In the context of potential AEs, the three have similar profiles; however, there are several minor differences that may be helpful for certain patient subgroups. The most common side effects include fatigue, hypertension, arthralgia, nausea and diarrhoea. Notably, by trial design and known mechanism of action data, darolutamide is preferred for patients with seizure disorders or comorbidities that increase the risk of seizures. The AE profile suggests that darolutamide is also not associated with an increased risk of falls and fractures.11,13,18 An upcoming clinical trial will help describe the tolerability of darolutamide relative to enzalutamide (NCT04157088).

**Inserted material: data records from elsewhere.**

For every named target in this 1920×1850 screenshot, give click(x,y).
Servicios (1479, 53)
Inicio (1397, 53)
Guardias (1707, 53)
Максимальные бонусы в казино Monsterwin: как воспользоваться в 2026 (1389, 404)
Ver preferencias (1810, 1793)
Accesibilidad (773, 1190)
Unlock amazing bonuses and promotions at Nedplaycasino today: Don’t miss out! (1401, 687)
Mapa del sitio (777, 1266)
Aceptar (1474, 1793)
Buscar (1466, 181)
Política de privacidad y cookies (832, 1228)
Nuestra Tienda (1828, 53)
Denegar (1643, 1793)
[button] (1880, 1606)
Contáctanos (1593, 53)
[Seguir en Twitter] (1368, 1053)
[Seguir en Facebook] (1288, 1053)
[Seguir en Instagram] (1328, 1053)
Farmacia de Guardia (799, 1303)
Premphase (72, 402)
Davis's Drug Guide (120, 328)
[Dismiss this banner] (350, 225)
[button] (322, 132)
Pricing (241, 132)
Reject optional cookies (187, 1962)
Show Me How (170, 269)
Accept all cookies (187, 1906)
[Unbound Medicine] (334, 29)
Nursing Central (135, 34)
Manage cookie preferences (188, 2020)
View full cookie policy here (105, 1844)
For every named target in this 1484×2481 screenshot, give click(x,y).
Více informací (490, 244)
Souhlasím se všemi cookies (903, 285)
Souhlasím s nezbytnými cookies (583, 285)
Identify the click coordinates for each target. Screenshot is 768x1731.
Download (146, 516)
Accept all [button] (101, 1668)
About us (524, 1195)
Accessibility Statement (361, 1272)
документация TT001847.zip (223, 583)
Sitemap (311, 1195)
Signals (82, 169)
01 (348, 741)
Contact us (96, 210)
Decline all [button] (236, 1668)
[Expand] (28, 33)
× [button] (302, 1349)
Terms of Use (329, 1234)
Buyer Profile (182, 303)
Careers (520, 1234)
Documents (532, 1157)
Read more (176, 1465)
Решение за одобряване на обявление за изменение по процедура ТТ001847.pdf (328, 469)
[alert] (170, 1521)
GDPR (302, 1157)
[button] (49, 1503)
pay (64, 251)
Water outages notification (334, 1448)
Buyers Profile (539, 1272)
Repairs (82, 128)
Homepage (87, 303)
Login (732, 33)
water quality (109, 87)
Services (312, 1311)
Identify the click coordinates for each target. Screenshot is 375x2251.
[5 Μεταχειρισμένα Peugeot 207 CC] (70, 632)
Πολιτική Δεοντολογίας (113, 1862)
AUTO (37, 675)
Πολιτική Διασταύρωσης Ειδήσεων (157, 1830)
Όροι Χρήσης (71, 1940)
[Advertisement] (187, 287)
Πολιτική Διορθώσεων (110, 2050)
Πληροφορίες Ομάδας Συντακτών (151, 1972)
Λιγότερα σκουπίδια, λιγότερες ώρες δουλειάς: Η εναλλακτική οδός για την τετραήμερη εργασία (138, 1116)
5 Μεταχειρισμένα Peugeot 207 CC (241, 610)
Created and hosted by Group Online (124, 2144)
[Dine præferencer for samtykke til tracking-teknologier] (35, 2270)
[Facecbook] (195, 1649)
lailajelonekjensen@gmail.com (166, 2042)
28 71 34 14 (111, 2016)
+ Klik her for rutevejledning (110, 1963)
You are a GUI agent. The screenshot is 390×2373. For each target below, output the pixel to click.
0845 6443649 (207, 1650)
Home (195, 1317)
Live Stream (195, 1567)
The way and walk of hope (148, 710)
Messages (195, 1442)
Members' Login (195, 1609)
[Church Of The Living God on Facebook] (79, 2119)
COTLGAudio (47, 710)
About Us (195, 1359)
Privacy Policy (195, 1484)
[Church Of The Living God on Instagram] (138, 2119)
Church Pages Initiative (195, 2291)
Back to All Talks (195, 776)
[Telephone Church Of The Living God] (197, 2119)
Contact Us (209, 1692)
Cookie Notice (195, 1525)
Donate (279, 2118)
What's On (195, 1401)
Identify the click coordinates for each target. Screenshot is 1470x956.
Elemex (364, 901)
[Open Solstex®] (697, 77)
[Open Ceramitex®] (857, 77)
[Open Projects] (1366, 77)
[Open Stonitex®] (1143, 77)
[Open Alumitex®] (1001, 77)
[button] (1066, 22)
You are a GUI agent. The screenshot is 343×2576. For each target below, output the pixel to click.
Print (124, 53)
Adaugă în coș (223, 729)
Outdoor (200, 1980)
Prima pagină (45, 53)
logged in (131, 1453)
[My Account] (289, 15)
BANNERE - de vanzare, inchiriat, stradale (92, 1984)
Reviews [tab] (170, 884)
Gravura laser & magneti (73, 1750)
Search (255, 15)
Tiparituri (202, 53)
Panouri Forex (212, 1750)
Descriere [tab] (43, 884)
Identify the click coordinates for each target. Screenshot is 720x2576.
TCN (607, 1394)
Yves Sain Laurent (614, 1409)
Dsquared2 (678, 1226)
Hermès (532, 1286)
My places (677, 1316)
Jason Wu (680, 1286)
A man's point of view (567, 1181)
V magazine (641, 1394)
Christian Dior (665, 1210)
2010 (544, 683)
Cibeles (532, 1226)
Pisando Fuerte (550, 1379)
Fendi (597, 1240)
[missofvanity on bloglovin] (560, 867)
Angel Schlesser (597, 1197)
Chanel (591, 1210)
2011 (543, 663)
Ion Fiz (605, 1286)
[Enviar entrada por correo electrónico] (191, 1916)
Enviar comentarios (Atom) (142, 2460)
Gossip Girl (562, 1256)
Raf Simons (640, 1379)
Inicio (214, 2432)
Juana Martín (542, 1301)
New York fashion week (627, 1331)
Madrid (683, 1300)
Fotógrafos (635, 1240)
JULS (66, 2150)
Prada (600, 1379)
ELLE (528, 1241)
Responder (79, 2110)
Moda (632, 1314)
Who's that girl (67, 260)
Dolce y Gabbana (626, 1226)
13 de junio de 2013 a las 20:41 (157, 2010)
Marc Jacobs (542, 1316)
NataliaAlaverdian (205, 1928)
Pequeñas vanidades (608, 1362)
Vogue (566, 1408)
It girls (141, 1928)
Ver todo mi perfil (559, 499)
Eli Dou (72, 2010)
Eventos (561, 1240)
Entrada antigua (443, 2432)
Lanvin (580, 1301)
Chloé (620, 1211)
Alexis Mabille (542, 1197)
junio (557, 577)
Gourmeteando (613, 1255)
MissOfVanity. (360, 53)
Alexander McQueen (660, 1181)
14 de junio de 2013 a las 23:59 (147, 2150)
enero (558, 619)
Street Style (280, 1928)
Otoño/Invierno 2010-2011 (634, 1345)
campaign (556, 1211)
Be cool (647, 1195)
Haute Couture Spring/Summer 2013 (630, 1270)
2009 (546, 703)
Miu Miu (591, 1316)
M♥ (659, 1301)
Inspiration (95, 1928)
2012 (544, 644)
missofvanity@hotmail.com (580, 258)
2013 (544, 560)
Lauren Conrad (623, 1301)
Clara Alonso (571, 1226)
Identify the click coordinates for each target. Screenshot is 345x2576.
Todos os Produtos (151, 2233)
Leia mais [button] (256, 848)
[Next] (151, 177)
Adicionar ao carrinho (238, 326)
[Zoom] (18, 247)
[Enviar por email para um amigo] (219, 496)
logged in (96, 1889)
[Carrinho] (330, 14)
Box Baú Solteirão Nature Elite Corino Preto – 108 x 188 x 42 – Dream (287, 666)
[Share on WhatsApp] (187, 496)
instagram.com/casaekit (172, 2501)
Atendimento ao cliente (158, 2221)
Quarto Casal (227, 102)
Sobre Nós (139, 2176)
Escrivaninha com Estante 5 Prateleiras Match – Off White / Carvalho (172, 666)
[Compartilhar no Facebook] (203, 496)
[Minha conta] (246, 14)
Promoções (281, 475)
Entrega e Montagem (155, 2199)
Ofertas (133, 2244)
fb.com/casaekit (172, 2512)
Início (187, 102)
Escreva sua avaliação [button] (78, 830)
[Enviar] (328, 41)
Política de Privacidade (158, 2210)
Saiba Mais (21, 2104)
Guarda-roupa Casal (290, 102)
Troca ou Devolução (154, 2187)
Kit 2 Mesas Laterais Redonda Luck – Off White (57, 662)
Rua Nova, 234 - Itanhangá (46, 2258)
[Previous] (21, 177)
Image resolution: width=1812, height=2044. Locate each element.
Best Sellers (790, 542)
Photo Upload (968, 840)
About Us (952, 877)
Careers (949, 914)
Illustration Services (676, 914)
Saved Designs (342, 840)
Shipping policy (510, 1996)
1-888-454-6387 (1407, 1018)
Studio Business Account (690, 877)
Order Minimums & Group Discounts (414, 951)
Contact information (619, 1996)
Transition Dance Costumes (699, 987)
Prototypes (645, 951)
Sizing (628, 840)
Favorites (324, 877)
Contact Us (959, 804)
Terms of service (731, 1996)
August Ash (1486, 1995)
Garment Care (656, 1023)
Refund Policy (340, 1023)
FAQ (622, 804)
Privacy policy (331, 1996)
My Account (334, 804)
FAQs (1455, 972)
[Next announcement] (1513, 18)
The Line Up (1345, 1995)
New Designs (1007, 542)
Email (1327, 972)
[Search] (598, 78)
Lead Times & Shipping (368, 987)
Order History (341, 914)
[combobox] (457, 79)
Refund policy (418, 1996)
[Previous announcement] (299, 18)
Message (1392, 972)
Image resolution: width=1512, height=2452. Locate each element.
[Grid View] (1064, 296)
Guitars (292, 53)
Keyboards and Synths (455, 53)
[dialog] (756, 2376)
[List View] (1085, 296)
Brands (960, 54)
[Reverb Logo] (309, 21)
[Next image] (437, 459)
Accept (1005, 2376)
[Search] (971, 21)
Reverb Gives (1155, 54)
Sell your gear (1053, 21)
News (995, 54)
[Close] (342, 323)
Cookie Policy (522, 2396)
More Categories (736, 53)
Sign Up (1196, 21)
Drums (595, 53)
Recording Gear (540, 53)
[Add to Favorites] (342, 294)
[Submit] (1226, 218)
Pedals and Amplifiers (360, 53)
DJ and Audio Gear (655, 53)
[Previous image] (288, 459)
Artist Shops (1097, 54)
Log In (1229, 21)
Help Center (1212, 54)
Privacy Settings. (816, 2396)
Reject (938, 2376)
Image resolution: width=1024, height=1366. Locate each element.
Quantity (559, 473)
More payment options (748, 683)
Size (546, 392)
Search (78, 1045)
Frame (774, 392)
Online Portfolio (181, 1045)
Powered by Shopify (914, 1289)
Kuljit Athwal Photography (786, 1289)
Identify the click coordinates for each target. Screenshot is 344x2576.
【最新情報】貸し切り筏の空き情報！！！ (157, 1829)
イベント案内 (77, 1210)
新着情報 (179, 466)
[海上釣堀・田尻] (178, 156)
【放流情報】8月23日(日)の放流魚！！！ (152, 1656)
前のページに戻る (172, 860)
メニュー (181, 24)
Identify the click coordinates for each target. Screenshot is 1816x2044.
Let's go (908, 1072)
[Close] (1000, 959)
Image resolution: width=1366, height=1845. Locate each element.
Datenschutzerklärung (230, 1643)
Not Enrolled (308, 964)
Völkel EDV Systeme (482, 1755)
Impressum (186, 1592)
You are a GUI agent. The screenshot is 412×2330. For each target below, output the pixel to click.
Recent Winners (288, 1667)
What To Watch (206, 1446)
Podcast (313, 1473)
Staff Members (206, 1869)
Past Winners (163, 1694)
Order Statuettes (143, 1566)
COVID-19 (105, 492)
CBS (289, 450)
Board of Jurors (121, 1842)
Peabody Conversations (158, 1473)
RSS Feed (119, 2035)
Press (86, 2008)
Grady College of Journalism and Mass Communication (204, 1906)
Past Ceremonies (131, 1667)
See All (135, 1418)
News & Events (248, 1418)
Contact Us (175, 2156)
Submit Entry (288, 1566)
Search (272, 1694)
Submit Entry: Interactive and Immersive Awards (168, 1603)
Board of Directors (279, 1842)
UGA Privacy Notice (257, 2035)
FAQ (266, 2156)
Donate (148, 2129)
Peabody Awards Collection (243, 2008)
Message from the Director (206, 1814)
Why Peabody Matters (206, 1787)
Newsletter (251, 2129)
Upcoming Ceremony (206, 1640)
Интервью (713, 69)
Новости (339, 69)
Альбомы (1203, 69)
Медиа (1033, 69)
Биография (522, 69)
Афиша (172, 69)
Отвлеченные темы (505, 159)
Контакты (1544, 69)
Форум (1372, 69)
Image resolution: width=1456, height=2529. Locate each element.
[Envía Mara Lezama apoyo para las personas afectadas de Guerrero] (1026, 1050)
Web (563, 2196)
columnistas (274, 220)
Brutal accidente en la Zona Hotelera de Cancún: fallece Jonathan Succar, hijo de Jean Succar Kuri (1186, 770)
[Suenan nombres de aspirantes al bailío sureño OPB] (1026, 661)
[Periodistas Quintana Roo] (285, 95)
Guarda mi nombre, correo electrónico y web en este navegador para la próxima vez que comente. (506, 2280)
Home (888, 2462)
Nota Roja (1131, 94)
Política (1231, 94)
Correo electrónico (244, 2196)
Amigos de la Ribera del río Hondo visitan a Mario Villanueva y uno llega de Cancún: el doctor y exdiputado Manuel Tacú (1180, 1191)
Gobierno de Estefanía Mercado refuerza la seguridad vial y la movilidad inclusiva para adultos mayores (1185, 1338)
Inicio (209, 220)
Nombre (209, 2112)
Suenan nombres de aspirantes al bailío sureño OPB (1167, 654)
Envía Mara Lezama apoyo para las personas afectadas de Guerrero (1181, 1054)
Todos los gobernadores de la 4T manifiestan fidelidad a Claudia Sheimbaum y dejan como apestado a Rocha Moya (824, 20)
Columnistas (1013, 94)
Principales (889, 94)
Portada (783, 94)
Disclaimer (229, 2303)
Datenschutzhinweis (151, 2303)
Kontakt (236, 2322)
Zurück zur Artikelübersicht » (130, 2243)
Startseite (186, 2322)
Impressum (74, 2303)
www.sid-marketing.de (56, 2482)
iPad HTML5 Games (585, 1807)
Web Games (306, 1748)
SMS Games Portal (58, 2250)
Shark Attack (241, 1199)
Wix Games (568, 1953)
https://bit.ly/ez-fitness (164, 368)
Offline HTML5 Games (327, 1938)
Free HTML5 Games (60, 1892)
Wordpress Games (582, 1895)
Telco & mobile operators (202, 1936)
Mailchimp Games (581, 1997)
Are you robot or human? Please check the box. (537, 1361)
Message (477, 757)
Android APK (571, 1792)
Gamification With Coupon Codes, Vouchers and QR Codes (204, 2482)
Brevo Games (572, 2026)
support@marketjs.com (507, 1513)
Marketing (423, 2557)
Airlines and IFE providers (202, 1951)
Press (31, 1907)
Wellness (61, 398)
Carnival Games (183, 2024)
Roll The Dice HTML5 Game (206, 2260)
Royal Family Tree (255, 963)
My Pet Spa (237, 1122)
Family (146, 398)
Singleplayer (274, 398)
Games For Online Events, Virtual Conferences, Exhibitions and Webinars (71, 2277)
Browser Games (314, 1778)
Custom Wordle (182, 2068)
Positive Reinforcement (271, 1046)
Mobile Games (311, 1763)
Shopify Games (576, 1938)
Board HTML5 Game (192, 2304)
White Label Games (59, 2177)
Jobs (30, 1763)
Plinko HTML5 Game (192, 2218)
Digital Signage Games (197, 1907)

Lastly, as innovations in early cancer detection and intervention improve, the population of patients with nmCRPC and other later-stage cancers is getting older. With this, the risk of drug–drug interactions owing to polypharmacy increases.27 Enzalutamide is known to induce many cytochrome enzymes, including CYP3A4, which has a strong potential to cause drug–drug interactions. The skilled expertise of a pharmacist is helpful in navigating this issue when selecting next-generation AR antagonists as the preferred therapy of choice.28
In all three next-generation trials, conventional CT or magnetic resonance (MR) imaging was used to evaluate soft-tissue disease and whole-body radionucleotide scintigraphy to evaluate bone disease.11,18,20 More sensitive imaging modalities are now available for the earlier detection of metastases, such as prostate-specific membrane antigen (PSMA) positron emission tomography (PET)-CT, which may affect classification of patients with metastatic disease to include oligometastatic disease. Increased use of PSMA PET-CT or other sensitive imaging techniques can contribute to the idea of stage migration in which a patient is risk-stratified to a higher disease stage (e.g. from locally advanced to oligometastatic). This shift in stage changes the treatment options for these patients and causes a paradoxical increase in survival of both patient groups. This phenomenon is colloquially known as the Will Rogers phenomenon.29,30 With this in mind, further investigations comparing the use of conventional and higher-sensitivity imaging to stratify staging and influence treatment decisions can help guide our understating of the role of new imaging modalities in prostate cancer.
With the emergence of more effective therapies for castrate-resistant prostate cancer, and improvements in imaging, treatment of nmCRPC continues to evolve. Currently available treatments for mCRPC have now entered the nmCRPC space, specifically next-generation AR antagonists as described. Other drugs for mCRPC, such as CYP17 inhibitors and poly ADP ribose polymerase inhibitors, are entering the space of non-metastatic prostate cancer. Next-generation AR antagonists are working their way into the castration-sensitive non-metastatic setting and may be ineffective by the time a patient develops nmCRPC. With continued advances in imaging, the nmCRPC disease state may cease to exist. Recruiting studies in nmCRPC are investigating drugs that have the potential to enhance treatment response to enzalutamide (Table 2).
In recent years, the standard of care for nmCRPC has changed, resulting in prolonged time to metastatic disease, as well as improved overall survival. Cumulative exposure to next-generation AR antagonists has increased from a median of 8.3 months in mCRPC after chemotherapy to a median of 16.6 months in mCRPC in chemotherapy-naïve patients and now 18.4 months in nmCRPC.20,31 Investigations into how this increased survival will impact cancer biology and general health in these patients is underway.